Beschreibung
Verein pro archithese / Schweiz
Herausgegeben 2025
88 Seiten
20 × 28 cm
ISBN 978-3-03862-266-6
Kartografie und Mapping sind wesentliche Werkzeuge für die Kontextanalyse in Entwurf und Planung. Durch die Erstellung detaillierter Karten können Architekt*innen geografische Merkmale, Stadtgrundrisse oder Umweltbedingungen analysieren, die für die Standortwahl, Konzeption oder nachhaltige Entwicklung entscheidend sind.
Kartografie / Mapping
Kartografie ist, ganz prosaisch gesagt, die visuelle Darstellung georäumlicher Daten. Es geht im Allgemeinen um eine Reduktion von Komplexität: Die erfasste Realität wird in unterschiedlichen Abstraktionsgraden wiedergegeben. Zentral sind dabei hauptsächlich die Ebene des Massstabs, aber auch unterschiedliche Möglichkeiten der Darstellung. Waren Karten seit der Renaissance vorrangig ein Druckerzeugnis, das im 19. und 20. Jahrhundert zur Massenware wurde, besitzen Menschen, die mit einem physischen Stadtplan durch Metropolen ziehen oder mit einem Autoatlas durchs Land reisen, inzwischen Seltenheitswert. Digitale Karten und Apps wie Google Maps, das in diesem Jahr sein 20-jähriges Bestehen feiert, haben die Kartennutzung revolutioniert. Massstäbe lassen sich problemlos an die Erfordernisse anpassen, Darstellungsmodi per Knopfdruck ändern – und die Möglichkeiten, kartografische Daten mit anderen digitalen Informationsangeboten zu kombinieren, erweisen sich als schier grenzenlos.
Bei aller Praktikabilität, die Dienste wie Google Maps im Alltagseinsatz besitzen: Die Anwendung ist zwar scheinbar kostenlos, wird aber mit Daten der Nutzer*innen bezahlt. Zudem ist Google Maps, wie sämtliche andere Karten auch, weder neutral noch objektiv. Karten sind seit jeher auch Herrschaftsinstrumente, welche die Welt gemäss einer inhärenten, mal mehr, mal weniger offensichtlichen Logik abbilden und durch die Reduktion bestimmte Ebenen auslassen. Das hat in den vergangenen Jahrzehnten zur Ausbildung einer kritischen Kartografie geführt, deren Ziel es ist, marginalisierten Positionen Sichtbarkeit zu verschaffen und die scheinbare Neutralität von Karten zu hinterfragen.

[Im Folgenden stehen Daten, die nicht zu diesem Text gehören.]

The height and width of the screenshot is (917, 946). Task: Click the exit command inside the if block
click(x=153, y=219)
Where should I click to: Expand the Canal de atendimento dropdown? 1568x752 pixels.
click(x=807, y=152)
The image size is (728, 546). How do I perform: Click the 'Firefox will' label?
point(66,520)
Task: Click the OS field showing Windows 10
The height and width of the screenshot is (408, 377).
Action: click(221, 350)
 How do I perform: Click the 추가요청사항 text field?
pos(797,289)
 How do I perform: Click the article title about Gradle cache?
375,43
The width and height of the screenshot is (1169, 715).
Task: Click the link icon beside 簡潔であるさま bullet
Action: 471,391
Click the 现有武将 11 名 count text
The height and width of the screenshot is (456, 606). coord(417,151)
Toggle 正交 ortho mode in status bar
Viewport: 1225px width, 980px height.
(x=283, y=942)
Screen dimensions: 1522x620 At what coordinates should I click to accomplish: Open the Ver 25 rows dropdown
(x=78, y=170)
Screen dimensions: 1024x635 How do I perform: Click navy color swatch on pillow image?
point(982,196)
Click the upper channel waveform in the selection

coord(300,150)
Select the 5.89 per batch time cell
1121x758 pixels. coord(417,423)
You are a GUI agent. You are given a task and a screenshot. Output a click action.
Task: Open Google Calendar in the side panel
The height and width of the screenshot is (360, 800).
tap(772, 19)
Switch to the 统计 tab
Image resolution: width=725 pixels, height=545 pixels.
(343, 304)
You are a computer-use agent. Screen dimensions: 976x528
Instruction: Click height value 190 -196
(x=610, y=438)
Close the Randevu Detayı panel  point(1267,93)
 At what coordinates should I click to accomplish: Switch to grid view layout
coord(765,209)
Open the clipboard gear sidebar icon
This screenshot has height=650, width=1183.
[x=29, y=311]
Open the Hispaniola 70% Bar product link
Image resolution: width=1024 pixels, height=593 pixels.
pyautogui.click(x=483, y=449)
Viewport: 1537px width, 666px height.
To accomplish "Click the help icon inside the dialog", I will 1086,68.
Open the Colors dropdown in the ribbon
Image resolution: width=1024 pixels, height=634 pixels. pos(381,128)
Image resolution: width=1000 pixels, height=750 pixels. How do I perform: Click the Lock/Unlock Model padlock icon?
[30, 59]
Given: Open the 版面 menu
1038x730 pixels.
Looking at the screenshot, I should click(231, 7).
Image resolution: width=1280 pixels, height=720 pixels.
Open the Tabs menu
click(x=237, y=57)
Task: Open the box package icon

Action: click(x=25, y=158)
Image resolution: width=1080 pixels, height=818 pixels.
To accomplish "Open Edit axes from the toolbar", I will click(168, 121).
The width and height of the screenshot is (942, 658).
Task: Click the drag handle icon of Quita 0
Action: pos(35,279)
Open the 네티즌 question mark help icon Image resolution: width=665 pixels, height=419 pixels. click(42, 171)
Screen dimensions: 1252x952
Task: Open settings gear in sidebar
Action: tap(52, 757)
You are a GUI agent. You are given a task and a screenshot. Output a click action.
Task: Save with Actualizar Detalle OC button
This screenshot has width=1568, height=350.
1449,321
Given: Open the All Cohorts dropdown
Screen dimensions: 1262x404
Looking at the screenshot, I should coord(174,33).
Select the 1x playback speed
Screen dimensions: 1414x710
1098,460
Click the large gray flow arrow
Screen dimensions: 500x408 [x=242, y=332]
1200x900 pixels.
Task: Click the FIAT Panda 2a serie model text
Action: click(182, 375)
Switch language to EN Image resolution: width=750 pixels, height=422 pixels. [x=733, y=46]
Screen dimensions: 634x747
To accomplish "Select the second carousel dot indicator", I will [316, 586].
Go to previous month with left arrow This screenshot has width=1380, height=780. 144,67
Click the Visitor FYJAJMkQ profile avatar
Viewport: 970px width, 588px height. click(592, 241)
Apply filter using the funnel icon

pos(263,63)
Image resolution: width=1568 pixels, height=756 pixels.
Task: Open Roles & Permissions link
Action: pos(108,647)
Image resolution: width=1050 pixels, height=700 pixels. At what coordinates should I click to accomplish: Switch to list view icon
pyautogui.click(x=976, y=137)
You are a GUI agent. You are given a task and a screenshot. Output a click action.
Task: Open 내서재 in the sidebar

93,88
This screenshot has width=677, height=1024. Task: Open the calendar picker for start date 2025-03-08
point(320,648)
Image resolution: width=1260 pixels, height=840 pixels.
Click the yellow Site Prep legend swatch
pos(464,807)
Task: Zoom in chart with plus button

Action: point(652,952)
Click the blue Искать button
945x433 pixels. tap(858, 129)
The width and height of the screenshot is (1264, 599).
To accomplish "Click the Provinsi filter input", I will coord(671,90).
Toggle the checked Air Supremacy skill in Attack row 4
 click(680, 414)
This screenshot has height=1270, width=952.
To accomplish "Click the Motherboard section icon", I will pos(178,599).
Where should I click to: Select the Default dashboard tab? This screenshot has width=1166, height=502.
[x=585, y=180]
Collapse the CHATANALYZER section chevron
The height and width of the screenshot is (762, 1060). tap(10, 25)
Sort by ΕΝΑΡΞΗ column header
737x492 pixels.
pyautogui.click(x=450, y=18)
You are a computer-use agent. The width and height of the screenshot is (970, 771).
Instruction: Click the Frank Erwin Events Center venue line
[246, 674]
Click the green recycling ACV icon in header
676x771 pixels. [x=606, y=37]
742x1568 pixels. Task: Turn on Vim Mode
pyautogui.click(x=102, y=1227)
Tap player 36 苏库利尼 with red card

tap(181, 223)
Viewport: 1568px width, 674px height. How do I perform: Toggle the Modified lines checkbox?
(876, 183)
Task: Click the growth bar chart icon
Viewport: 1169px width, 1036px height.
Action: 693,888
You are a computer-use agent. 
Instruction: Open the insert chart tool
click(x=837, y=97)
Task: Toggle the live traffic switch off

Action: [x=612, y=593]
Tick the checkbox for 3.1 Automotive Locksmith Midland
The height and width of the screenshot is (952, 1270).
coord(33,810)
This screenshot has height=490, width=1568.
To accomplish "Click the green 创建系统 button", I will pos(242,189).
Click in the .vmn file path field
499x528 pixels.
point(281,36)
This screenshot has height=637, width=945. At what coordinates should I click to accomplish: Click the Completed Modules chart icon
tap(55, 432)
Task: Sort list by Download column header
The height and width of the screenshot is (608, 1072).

Dass Architektur und Stadtplanung als planbasierte Disziplinen viel mit der Kartografie gemein haben, liegt auf der Hand. Auch hier geht es um das Erfassen von Realitäten mittels Mapping im Raum, und die traditionelle Handzeichnung ist ebenfalls weitgehend durch digitale Pendants ersetzt worden. Die Erfassung von Bestandsbauten durch Laservermessung und die Übersetzung in 3D-Modelle bietet gerade für die historische Bauforschung neue Potenziale. Doch Mapping ist auch in anderer Hinsicht vielversprechend: Methoden der Ethnografie – wie Feldforschung oder die Auswertung soziologischer Daten – ermöglichen es, den Istzustand von Quartieren, Städten und Ländern besser zu verstehen. So können Kartografie und Mapping die Basis für eine dezidierte Planung bilden.